- [Extrait proposé]:
▬▬▬▬▬▬
Des pays émergents, tels que l’Inde, la Chine, ou les pays arabes semblent réticents à l’y intégrer. Mais ce serait un retour en arrière, que dénoncent les pays les plus vulnérables, notamment la coalition des petites îles (Aosis) dont certaines pourraient disparaître à cause de la montée des eaux. Le Groupe intergouvernemental des experts sur l’évolution du climat (Giec) est lui aussi très clair : « Les impacts du réchauffement seront bien plus faibles à + 1,5 °C qu’à + 2 °C. ». En tout cas, le G20, qui s’est réuni à Bali (Indonésie) en même temps que la CoP, a réaffirmé son ambition de poursuivre les efforts pour limiter la hausse de la température mondiale à 1,5 °C, en accélérant la sortie progressive du charbon.
Pertes et dommages : 300 millions de dollars proposés, 580 milliards nécessaires
Enjeu majeur de cette « CoP africaine », la question du financement des conséquences irréversibles du changement climatique a cristallisé les tensions. Le vice-ministre de l’Environnement hondurien (Honduras), Malcom Stufkens, a estimé que cette question conditionnerait la réussite ou non du sommet. Si une dizaine de pays (dont la France, l’Écosse, la Belgique, l’Allemagne, l’Irlande, l’Autriche, le Canada…) se sont engagés à verser 300 millions de dollars pour dédommager les pays vulnérables, le ministre a estimé qu’« il y a un problème d’échelle. Nos besoins en termes de pertes et dommages devraient atteindre 580 milliards de dollars par an d’ici 2030 et 1 700 milliards de dollars d’ici 2050. » Les engagements pour 300 millions paraissent d’autant plus dérisoires qu’à l’exception de la France et de l’Autriche, il ne s’agit pas de nouveaux financements mais d’une redirection de fonds déjà prévus. « Les gouvernements se contentent de déshabiller Pierre pour habiller Paul », a dénoncé Fanny Petitbon, responsable plaidoyer de Care France.
▬▬▬▬▬▬
- [Consignes]:
1. Répondez à ces questions sur l'extrait sur la CoP :
(a) Dans quelle ville le G20 s'est-il réuni en même temps que la CoP ?
(b) Quelle somme une dizaine de pays se sont-ils engagés à verser pour dédommager les pays vulnérables ?
(c) Quels pays apportent de nouveaux financements plutôt qu'une redirection de fonds déjà prévus ?
2. Reprenez l'extrait sur la CoP à partir de sa dernière phrase et poursuivez-le.
La liste qui suit n'a aucun rapport avec l'extrait sur la CoP.

- [Données fournies]:
▬▬▬▬▬▬
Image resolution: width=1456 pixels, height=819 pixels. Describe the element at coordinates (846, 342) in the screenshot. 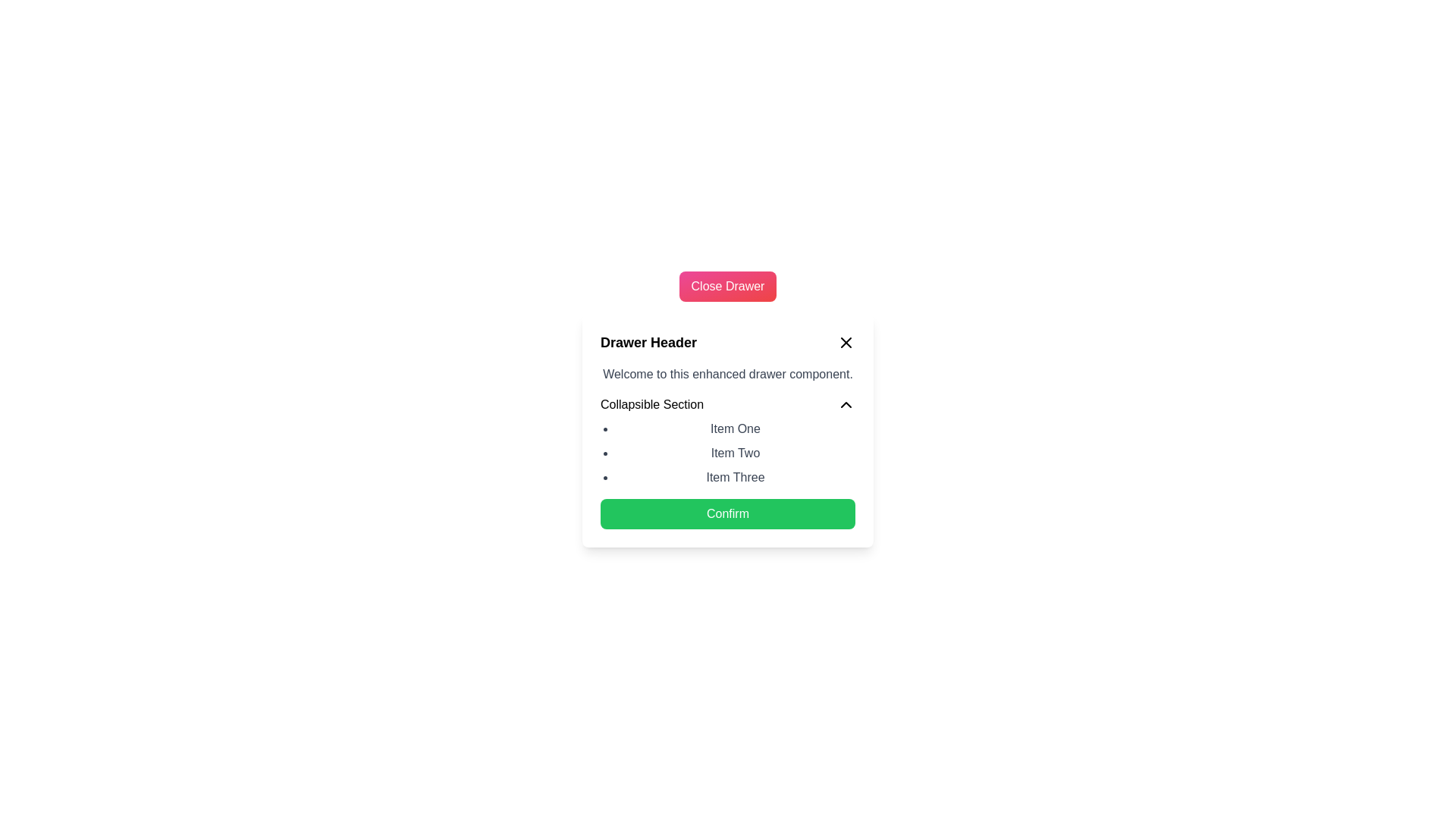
▬▬▬▬▬▬
- [Réponses par consigne]:
1.
(a) À Bali, en Indonésie.
(b) 300 millions de dollars.
(c) La France et l'Autriche.

2.
Autre point de tension : le mécanisme financier pour débloquer les fonds nécessaires. Réticente jusque-là, l’Union européenne s’est finalement rangée en faveur de la création d’un fond dédié aux pertes et dommages, à l’instar de 150 pays. D’autres solutions sont également sur la table : le G7 et le groupe d’États vulnérables V20 ont annoncé le lancement d’un « bouclier global », un système assurantiel d’un budget de 210 millions d’euros. Un système d’assurance « qui n’est pas le plus adapté pour répondre aux besoins des plus vulnérables », selon Fanny Petitbon. Dernière possibilité : une réforme des institutions financières (notamment le Fonds monétaire international et les Banques multilatérales de développement) pour leur permettre de débloquer davantage de fonds.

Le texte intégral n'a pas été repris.